Jacks then addressed the Israeli demolishment of Palestinian homes. Some homes had tunnels underneath them, mainly to help smuggle weapons into Palestine, he said. Jacks also brought up Yahya Ayyash, nicknamed “the engineer” because he designed the suicide bomb. Most Palestinians praised him highly, and half a million people attended his funeral. I still believe he was a great man and a hero, Shorbagi said. Jacks added that after a few weeks of mourning, Hamas started a wave of suicide bombings.

The speakers at the MAYA and IAP (Islamic Association for Palestine) conventions encouraged martyrdom and jihad and used phrases such as this one: “Jewish people are the sons of pigs and monkeys.” Jacks concluded by asking Shorbagi why he’s afraid to return to Gaza.
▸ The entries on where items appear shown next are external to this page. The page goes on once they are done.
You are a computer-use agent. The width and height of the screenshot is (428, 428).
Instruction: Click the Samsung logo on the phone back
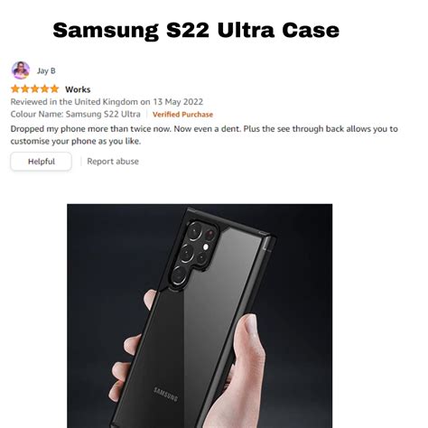coord(165,394)
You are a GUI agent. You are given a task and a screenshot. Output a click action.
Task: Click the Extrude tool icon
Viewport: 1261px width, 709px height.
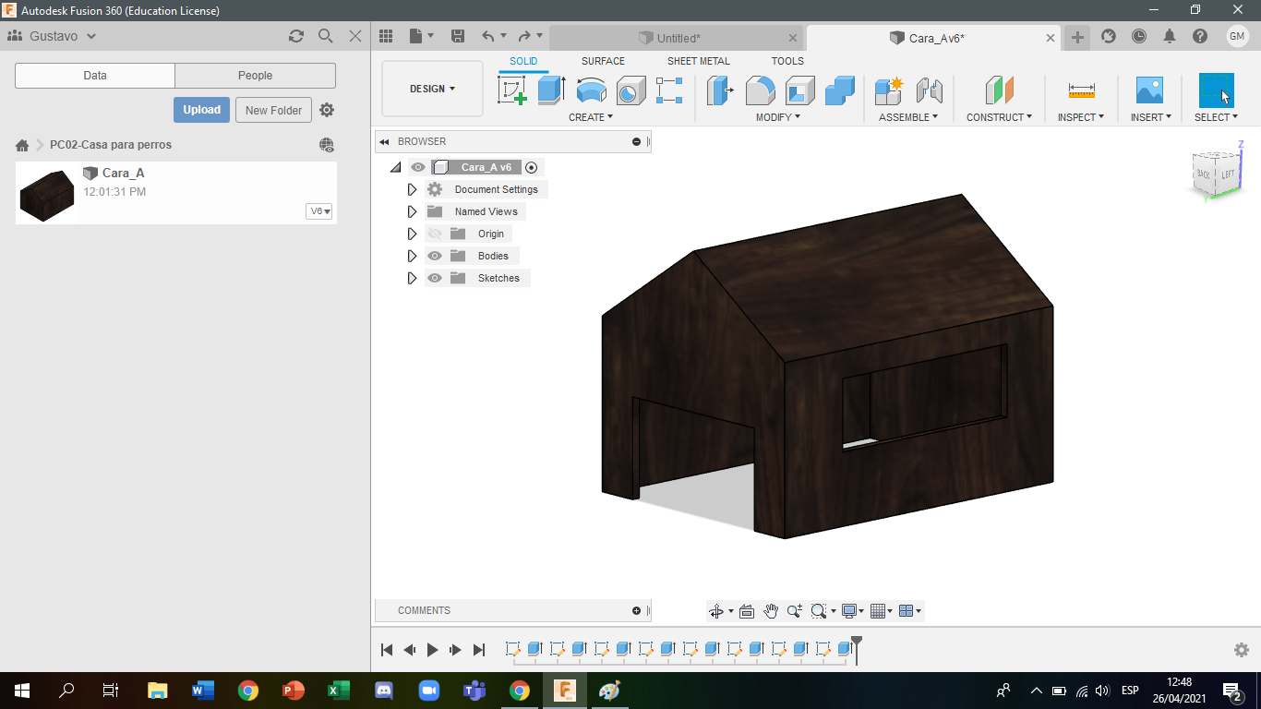click(551, 90)
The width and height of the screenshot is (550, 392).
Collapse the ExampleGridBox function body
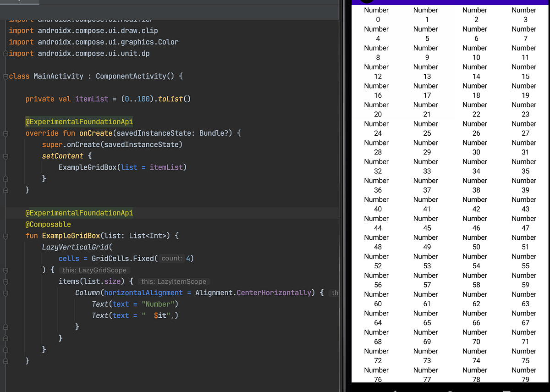pos(5,235)
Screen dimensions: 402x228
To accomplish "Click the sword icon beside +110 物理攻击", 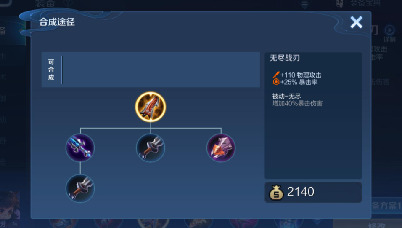I will 276,75.
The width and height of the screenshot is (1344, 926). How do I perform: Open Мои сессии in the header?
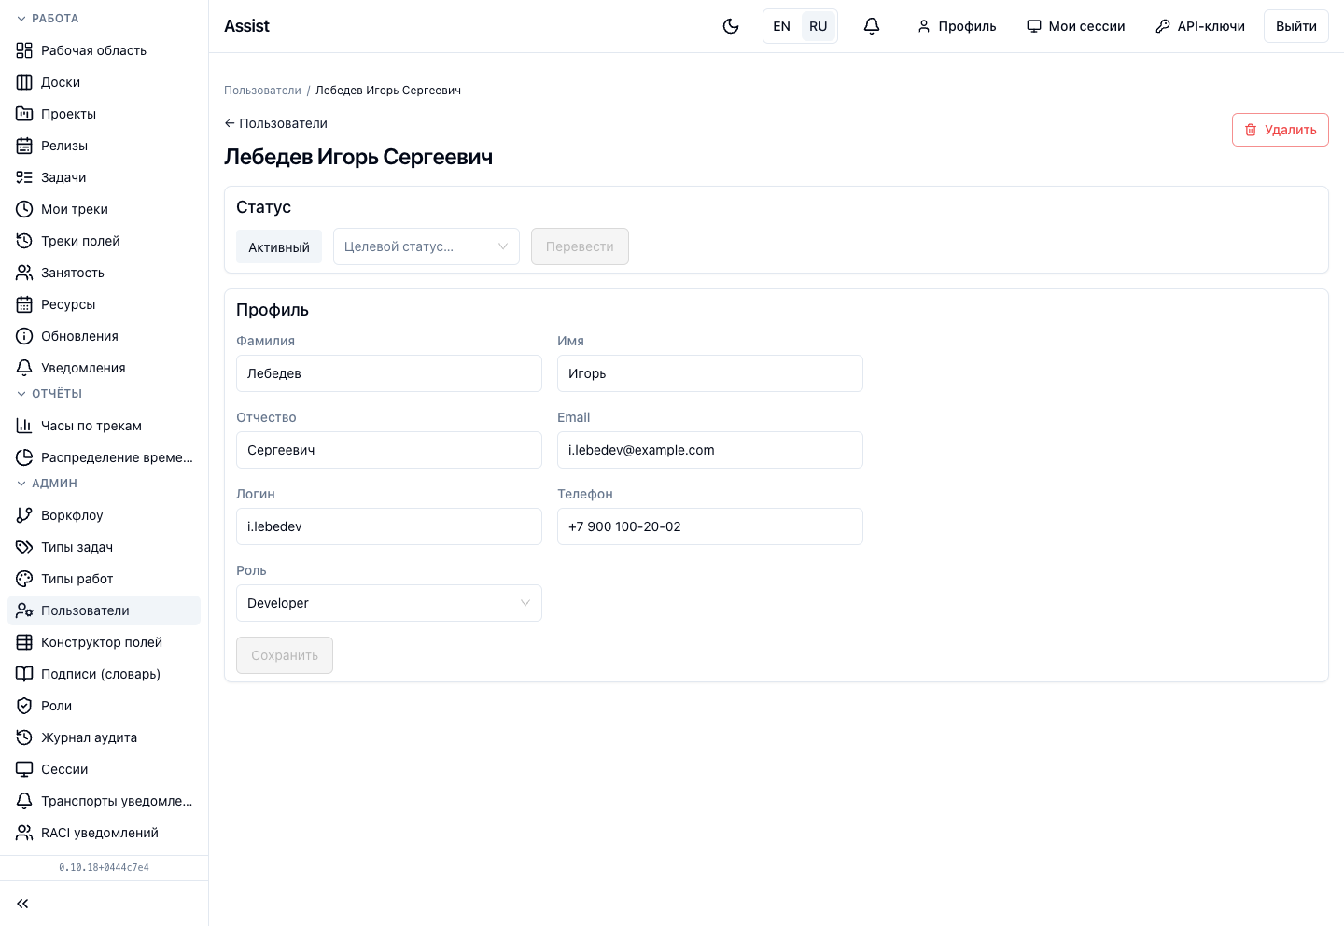1075,26
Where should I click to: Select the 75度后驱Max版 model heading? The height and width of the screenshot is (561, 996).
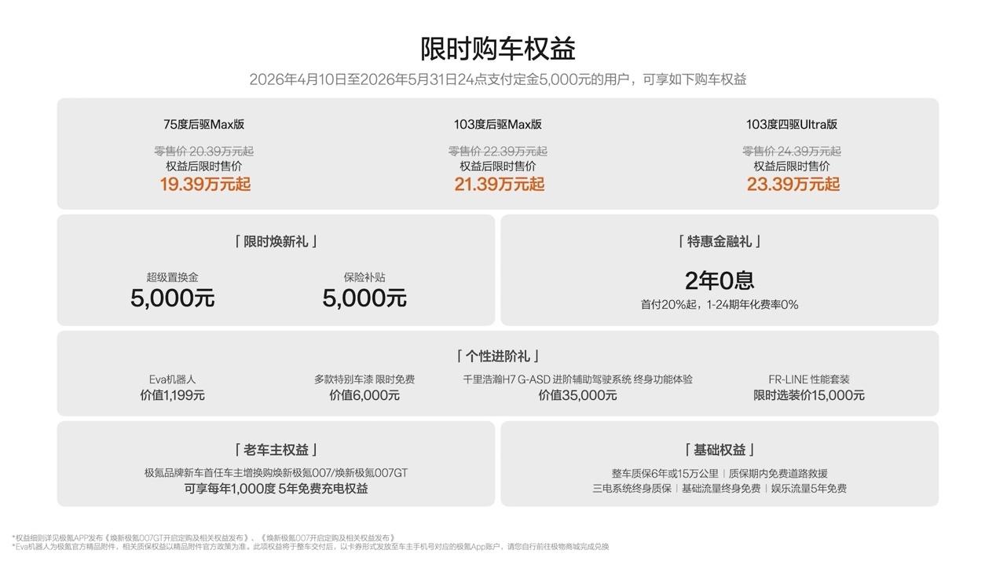(x=203, y=124)
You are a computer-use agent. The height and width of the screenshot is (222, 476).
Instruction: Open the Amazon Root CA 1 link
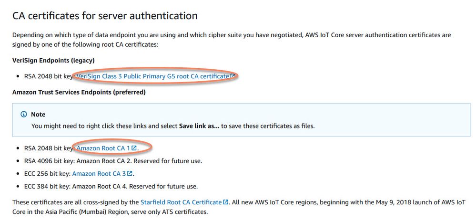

Shorbagi admit he would feel endangered because of his testimony in the HLF case.

Greg Westfall—who represents defendant Abdulrahman Odeh—cross-examined Shorbagi by asking a couple of questions.

How did Yahya Ayyash die? he asked.

A cell phone bomb planted by Israel. Shorbagi responded.

He left two young sons, didn’t he?

Yes, one son was 2-years-old and the other was a few weeks old.

It’s wouldn’t be a crime to send charity to his sons, would it?

Objection, prosecutor Jonas shouted, after which U.S. District Judge Jorge Solis sustained the objection.

During her re-cross examination of Shorbagi, Hollander’s focus was the 1992 deportation of 410 Palestinians. They were never charged with a crime, she said. They were collectively punished for the actions of the kidnappers. The deportees were lawyers and doctors and teachers, she said.

And that’s the end of Shorbagi’s testimony. Prosecutors will likely call back FBI agent Lara Burns as their next witness on Tuesday, Oct. 21, 2008.